I've looked a bit more at this, and it's not at clear to me what
strategy one should use.

The cofactors satisfy

G = S A + T B,

where S is the same order of magnitude as B/G, and T is of the same
order of magnitude as A/G. For simplicity, start with the case of small
G so we don't have to care about its effect on the sizes, and assume
that B is n limbs, A is m limbs, and n > m. Then we'd also expect S to
be n limbs and T to be m limbs.

Now we have two possible strategies:

1. Call mpn_gcdext (B, A), which produces T. And compute S as

S = (G - T B) / A

that's one n x m multiply for T B, and one (n + m) / m exact division.

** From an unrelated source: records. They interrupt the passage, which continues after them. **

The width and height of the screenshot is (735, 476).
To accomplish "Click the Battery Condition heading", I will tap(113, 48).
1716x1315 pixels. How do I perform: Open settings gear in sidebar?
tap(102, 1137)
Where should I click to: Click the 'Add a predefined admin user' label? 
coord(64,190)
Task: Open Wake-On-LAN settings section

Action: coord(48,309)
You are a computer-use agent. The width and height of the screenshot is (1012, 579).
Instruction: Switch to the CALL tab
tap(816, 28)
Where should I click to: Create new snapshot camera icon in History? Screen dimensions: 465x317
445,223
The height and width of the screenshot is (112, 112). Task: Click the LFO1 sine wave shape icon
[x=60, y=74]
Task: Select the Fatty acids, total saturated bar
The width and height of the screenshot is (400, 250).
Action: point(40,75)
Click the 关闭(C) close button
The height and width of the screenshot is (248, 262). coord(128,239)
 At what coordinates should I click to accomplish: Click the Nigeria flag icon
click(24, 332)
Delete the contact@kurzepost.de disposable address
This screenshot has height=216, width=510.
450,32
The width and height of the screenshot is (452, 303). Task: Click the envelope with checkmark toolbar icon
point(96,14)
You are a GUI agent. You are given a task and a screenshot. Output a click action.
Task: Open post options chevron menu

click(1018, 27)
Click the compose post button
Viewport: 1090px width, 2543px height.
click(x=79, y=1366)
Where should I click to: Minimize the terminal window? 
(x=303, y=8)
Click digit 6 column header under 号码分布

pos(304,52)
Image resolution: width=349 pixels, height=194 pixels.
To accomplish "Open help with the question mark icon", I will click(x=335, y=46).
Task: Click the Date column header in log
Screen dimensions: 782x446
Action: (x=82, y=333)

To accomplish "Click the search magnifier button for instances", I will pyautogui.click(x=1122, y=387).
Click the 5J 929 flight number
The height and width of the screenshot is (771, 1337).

2. First do a division up front,

B = Q A + R

and call mpn_gcdext(A, R). We then get a cofactor S', of m limbs. But
we also need the other cofactor T', because the wanted cofactor S is

S = S' - Q T'

That's one (n - m) x m multiply. To get T', we have to use

T' = (G - S' A) / R

Which is a m x m multiply and an 2m / m exact division. I had a quick
look at also substituting Q = (B - R)/A into the equations, but that

(And we don't count the cost of the initial division, bacause it will
be needed for strategy (1) too, done by mpn_gcdext).

So the question is, which cost is smallest,

MUL(n, m) + DIVE(n + m, m), or

MUL(m, m) + MUL(n - m, m) + DIVE(2m, m) ?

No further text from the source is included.